#### [OBJECTIVE A]
According to the Jeannine Guillou biography, which school did she enroll at in 1929?
#### [OBJECTIVE B]
Write out the part of the Jeannine Guillou biography between "AM Art Films" and "15 years old.", inclusive.

#### [TEXT SECTION]

AM Art Films

Jeannine Guillou

The painter Jeannine Guillou was born in 1909 in Concarneau, Finistère. Jeannine, a cousin of the artist Jean Deyrolle, was born into a bourgeoise family. She started painting when she was 15 years old.

 In 1929, aged 20, she enrolled at the École des Arts Décoratifs in Nice and married one of her teachers, the Polish painter Olek Teslar. In 1931 they had a son, Antoine Tudal, or Antek for short. Jeannine became a Polish national.

From 1930 to 1937, they travelled extensively between Poland, the Carpathians, Nice, Morocco and Concarneau. In 1935, she exhibited her paintings in Fez alongside her cousin, the painter Jean Deyrolle, to great acclaim. Her talent was described as "virile and nervous".

#### [DATASET ROWS]
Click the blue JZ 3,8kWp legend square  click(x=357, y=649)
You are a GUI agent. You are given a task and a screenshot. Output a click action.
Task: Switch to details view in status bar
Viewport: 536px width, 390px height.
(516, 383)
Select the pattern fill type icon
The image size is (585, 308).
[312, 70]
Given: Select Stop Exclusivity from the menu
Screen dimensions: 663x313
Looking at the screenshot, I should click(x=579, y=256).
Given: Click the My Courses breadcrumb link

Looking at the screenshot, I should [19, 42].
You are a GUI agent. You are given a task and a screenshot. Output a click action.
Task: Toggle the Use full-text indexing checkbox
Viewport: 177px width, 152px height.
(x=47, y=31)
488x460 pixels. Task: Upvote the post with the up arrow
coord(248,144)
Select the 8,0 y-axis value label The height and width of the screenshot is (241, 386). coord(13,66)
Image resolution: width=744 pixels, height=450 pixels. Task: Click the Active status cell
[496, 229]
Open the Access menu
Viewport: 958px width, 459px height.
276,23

* * *

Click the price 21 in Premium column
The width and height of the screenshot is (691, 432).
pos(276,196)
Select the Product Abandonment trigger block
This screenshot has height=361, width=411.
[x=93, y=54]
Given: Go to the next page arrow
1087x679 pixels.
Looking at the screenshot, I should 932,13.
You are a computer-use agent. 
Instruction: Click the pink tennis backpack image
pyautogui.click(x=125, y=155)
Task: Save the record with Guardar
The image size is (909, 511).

--

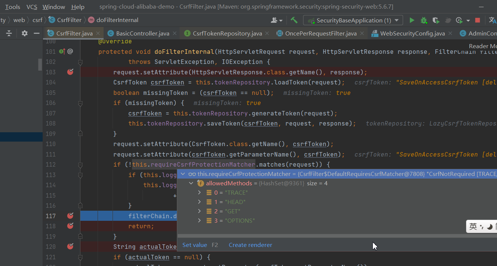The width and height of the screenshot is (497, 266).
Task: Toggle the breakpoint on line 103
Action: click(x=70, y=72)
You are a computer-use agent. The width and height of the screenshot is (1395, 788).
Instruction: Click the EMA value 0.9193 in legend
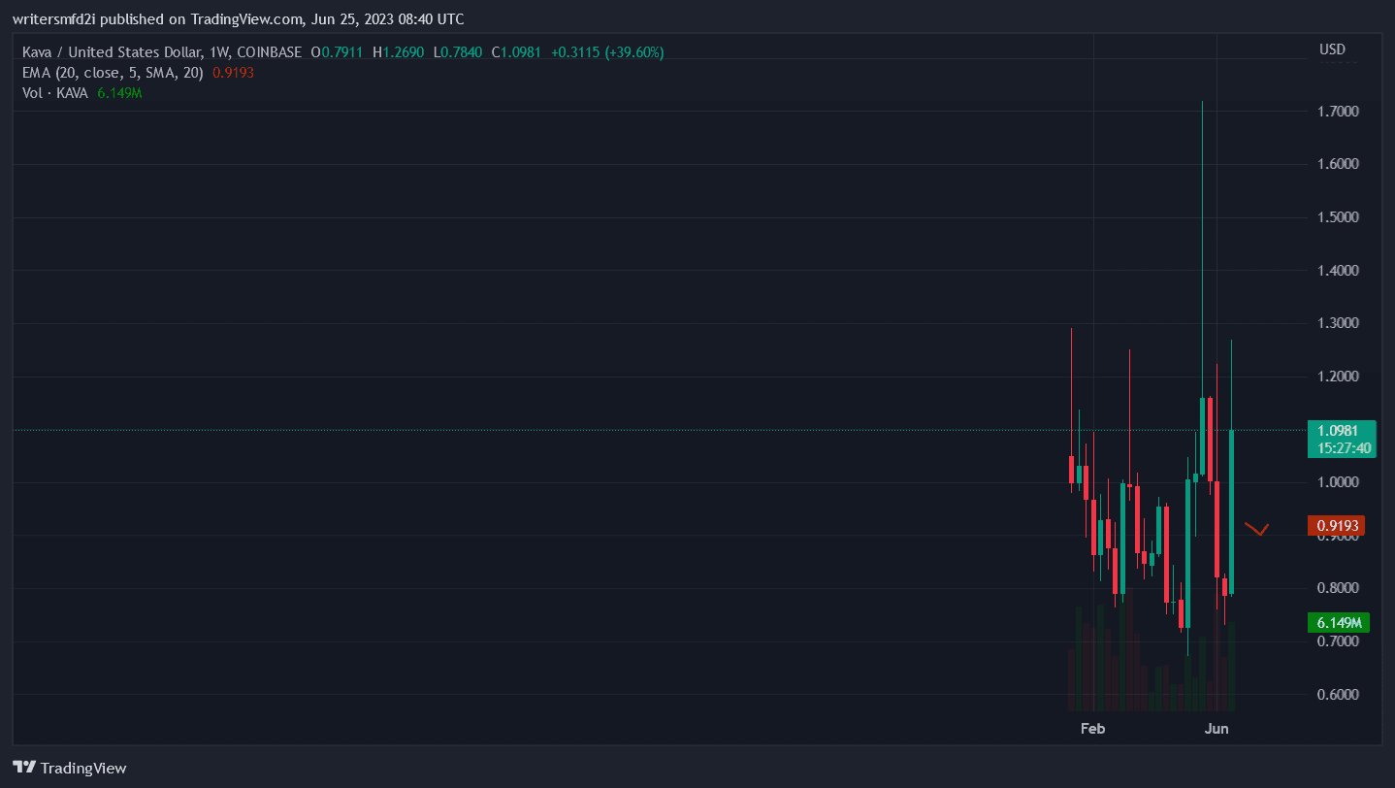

#### [WRITTEN ANSWER A]
The École des Arts Décoratifs in Nice.

#### [WRITTEN ANSWER B]
AM Art Films

Jeannine Guillou

The painter Jeannine Guillou was born in 1909 in Concarneau, Finistère. Jeannine, a cousin of the artist Jean Deyrolle, was born into a bourgeoise family. She started painting when she was 15 years old.